Egypt Guide
The Red Sea Coast and Eastern Desert
Dive sites
1 Abu Hashish Cave An underwater cave in the reef, once used as a dope-smugglers' cache.
2 Abu Ramada Three coral blocks covered in psychedelic-hued soft corals, off Giftun Island.
3 Abu Ramada Gota Amazing standing ergs and 1500-year-old stony corals, with a profusion of bannerfish, sweetlips and spotted groupers.
4 Brothers Several ergs emerging from the deeps of the Red Sea, 80km northeast of El-Quseir. A popular liveaboard destination, now open only to boats with permits.
5 Careless Reef North of Giftun Island, and only accessible in mild weather conditions, this reef is the home of an extended community of moray eels.
6 Dolphin House A horseshoe-shaped reef 15km south of Mersa Alam, widely used by dolphins as a nursery for their young. HEPCA has recently installed buoys to prevent boats from entering. An excellent site for snorkelling.
7 El-Fanadir Beautiful reef slope and large table corals, to the north of Sigala.
8 El-Fanous Coral gardens just off Big Giftun Island, good for snorkelling as well as diving.
9 Giftun Island Most of the reefs on the Big and Small Giftun have been ruined by years of dive boats dropping their anchors onto the coral, and are now mostly visited by craft packed with snorkellers (€25/US$32 per person including equipment and lunch, but excluding entrance fee). Two notable spots are the Small Giftun Drift (fine reef-wall and lovely fan corals), and the Stone Beach on the northeast side of Big Giftun.

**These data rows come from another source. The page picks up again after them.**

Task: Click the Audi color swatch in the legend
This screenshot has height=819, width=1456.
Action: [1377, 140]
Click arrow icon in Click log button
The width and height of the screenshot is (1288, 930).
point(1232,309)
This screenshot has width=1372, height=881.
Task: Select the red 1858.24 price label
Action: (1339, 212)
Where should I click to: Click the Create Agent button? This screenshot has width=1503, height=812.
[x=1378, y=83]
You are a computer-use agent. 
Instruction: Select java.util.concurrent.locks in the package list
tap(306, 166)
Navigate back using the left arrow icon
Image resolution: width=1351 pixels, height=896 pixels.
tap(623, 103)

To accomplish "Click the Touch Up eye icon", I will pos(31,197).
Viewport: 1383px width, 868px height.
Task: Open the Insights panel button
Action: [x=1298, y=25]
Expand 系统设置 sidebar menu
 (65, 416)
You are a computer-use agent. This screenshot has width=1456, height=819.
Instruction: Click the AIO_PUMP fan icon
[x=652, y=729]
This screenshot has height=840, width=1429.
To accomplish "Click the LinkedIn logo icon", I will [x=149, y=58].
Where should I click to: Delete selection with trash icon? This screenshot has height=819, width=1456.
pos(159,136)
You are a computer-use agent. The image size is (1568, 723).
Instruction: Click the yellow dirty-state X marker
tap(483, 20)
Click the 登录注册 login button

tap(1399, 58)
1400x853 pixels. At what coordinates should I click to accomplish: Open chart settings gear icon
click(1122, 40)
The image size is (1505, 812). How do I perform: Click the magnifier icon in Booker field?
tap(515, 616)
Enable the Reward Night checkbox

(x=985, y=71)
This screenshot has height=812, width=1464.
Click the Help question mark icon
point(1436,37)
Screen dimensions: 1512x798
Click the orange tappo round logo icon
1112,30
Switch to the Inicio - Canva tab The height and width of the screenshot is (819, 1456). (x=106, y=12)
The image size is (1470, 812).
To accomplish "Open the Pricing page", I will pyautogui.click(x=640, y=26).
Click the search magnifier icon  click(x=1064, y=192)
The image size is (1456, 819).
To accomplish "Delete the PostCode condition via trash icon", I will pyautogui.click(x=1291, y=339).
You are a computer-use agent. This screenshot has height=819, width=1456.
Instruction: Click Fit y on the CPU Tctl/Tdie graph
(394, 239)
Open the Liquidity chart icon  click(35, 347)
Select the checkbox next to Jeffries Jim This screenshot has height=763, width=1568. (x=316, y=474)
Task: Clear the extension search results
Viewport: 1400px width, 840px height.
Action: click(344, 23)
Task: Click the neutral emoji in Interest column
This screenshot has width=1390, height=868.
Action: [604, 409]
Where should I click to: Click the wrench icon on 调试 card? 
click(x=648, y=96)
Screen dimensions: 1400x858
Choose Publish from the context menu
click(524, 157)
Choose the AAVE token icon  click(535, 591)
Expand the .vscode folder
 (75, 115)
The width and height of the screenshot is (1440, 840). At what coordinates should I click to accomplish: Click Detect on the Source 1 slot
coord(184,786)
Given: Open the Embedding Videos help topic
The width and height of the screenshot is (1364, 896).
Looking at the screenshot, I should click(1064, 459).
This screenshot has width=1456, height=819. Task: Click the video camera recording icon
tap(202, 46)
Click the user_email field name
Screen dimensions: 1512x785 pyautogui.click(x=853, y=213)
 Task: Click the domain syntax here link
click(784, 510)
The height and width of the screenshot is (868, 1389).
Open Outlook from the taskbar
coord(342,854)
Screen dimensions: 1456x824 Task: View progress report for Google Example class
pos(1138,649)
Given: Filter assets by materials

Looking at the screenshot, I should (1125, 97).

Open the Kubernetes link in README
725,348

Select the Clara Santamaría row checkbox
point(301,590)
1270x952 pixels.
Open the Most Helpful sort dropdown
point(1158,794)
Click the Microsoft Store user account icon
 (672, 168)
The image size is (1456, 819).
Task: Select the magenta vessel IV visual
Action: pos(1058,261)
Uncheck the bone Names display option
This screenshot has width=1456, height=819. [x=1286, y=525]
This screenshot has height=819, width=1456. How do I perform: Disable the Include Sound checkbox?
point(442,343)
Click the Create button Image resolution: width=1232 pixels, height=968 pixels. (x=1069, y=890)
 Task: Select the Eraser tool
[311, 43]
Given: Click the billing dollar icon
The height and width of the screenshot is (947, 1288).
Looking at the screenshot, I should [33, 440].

10 Shadwan Island Halfway to Sharm el-Sheikh, so out of day-trip range. Sheer walls and deep trenches here attract reef and oceanic sharks. Its lighthouse was of keen interest to de Monfried, when he navigated his boat through these waters in the early 1920s, with six hundred kilos of hashish secreted in its hold.
11 Thistlegorm This wreck is cheaper and slightly easier to reach from Sharm el-Sheikh.
12 Umm Gamar Island Sheer walls and caves, brilliant for drift diving. You can swim through a cave filled with thousands of silvery glassfish.